Para var ya para, işte o her şeyin anahtarıdır. Şöhret, itibar, kadın, insanın arzuladığı her şey avuçları içindedir artık. Hatta bu para sayesinde kızına veya kızlarına istediği kocayı da kolayca bulur. "Sana bir ev vereceğim" der, "araba alacağım" der, "bu kadar para vereceğim" der, fakat karşılığında kızımla evleneceksin". Ve bunun adet haline geldiğini gören aileler de oğullarına hep ayni telkini yaparlar: "Kendini ucuza satma" derler. Bu, insan alışverişinin 20. asırda ülkemizde girdiği kılıktır. Başka bir şey değil.
Bugün Türk Cemaati’nin iktisadî bünyesinde kuvvetli yeri olan kuruluşlar, hemen hemen en ücra köye kadar sokulmuş olan kuruluşlar, bir taraftan da bir mütegallibe sınıfı çıkarmıştır ortaya ve bu mütegallibe sınıfı paranın kendilerine bahşettiği avantajdan faydalanarak cemiyet içinde hakim bir duruma geçmektedir.

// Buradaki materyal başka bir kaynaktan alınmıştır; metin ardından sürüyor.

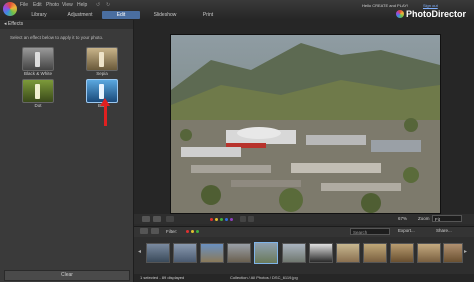  Describe the element at coordinates (165, 15) in the screenshot. I see `tab-slideshow: Slideshow` at that location.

Bu mütegallibe sınıfı hakkında gözle görülecek kadar tereddüt yaratan belirtiler ortada mevcutken buna bir çare bulunmaması tereddütleri daha da artırıyor. Ve hediye alışverişinin bu konuda da korkunç bir şekilde devam ettiği şüphesini veriyor insana. Memurlarına iyi bir hayat seviyesi sağlayamayan devletler, idareler hediye alışverişine de göz yummuş sayılırlar. Bizde ise memur sınıfı cemiyetin en iyi hayat seviyesindedir. O halde? Bu, paranın yegâne ölçü olduğu memleketimizde, bu durumun kamçıladığı para hırsından mı oluyor, acaba? Bunu bana izah edecek bir kimsenin çıkmasını isterdim. 

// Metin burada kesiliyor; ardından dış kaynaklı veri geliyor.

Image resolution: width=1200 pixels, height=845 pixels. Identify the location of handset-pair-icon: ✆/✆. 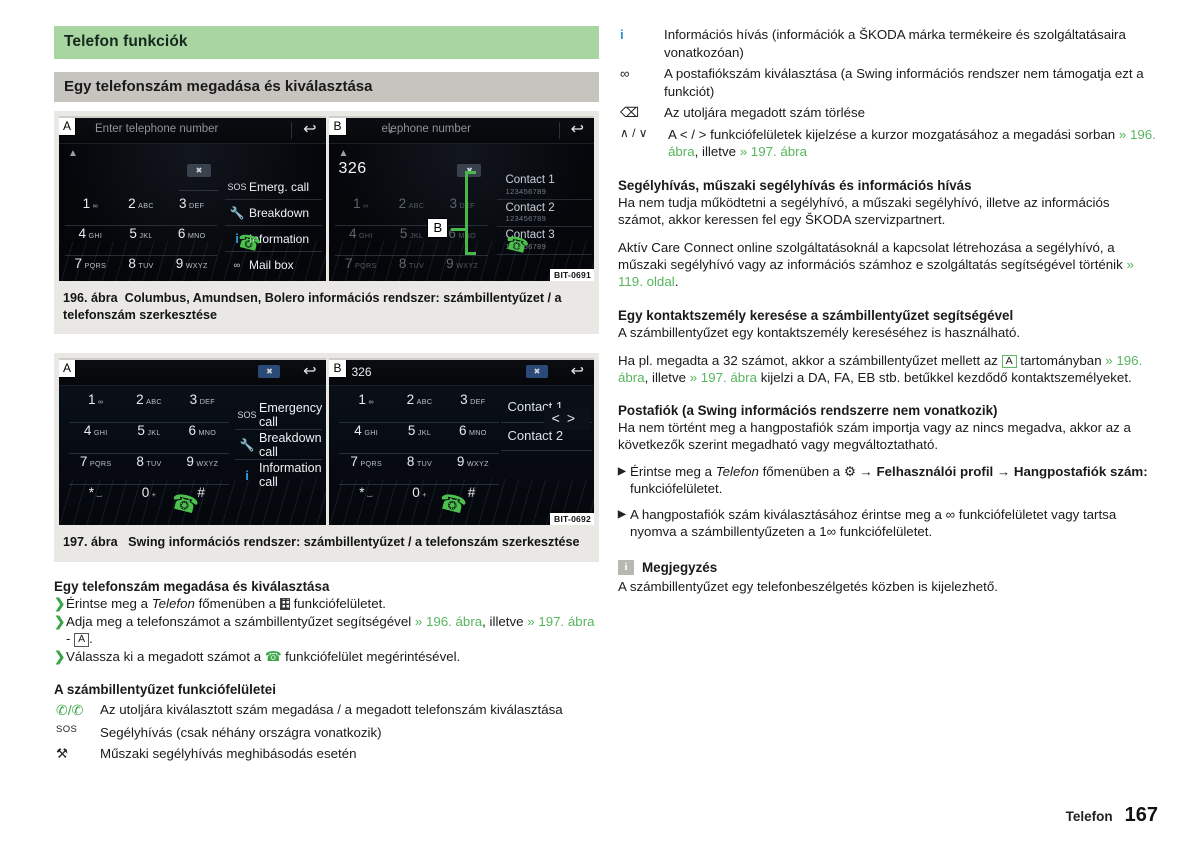
(70, 710).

Nacak gazetesi 4 Ekim 1963”

***

4 Ekim 1963 tarihinde haftalık Nacak gazetesinde çıkan yazım bu! Üniversiteyi bitirdikten hemen sonra kaleme almıştım. Dil bakımından epeyce eskiyen bir yazı olmuş. 60 yıl içinde çok değişmiş dil! Buna karşı yazının içeriğindeki “öz”ün, günümüzde de geçerliliğini -hem de güçlü biçimde-  koruduğunu düşünüyorum.
 “Selam verdim, rüşvet değildir deyu almadılar” der Fuzulî yüzyıllar öncesinden! (16’ncı yüzyıldan)

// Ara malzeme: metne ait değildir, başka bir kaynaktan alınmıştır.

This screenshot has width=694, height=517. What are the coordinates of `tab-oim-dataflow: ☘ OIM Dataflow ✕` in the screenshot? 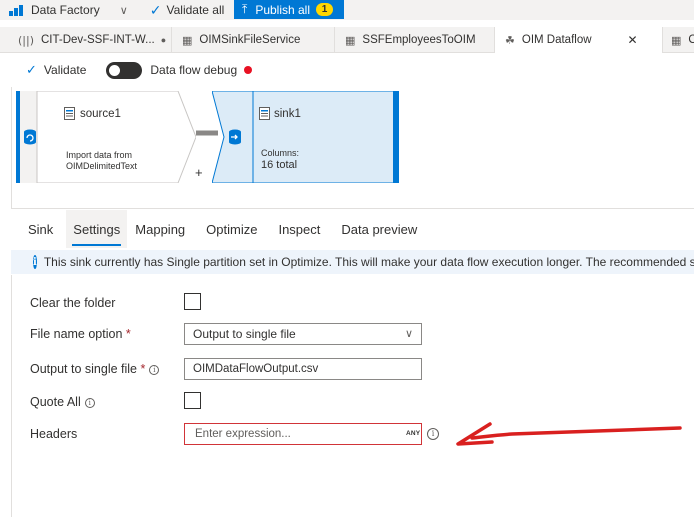 It's located at (579, 40).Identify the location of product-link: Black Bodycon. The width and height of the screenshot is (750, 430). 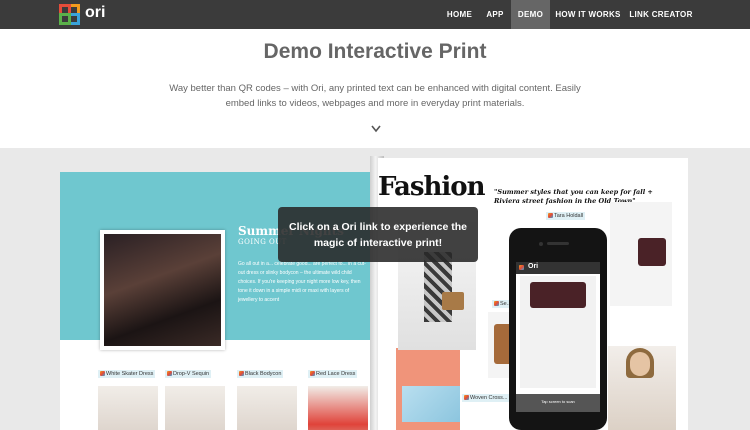
(260, 374). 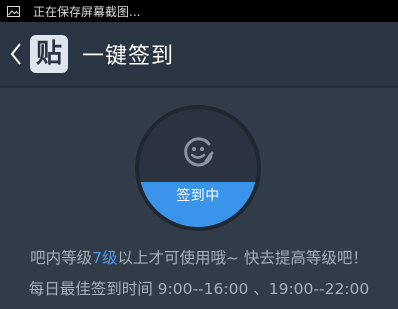 I want to click on sign-in-label: 签到中, so click(x=198, y=196).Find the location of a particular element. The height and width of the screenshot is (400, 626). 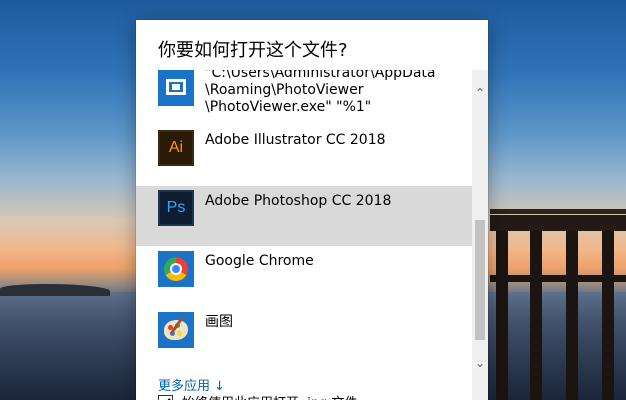

always-use-label: 始终使用此应用打开 .jpg 文件 is located at coordinates (270, 396).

Bu sözü söyleyecek duruma gelmemizi istemem, kimse istemez ancak beni 60 yıl önce yazdığım bir yazıyı yeniden paylaşmaya iten ana etkenin, günümüzde çokça konuşulan, çok konuşulduğu için çokça var olduğu varsayılan “rüşvet,” -ya da yazıda kullanıldığı biçimde “hediye alışverişi-” algısının toplumda güçlü biçimde yerleşmiş olduğunu belirmem gerekir!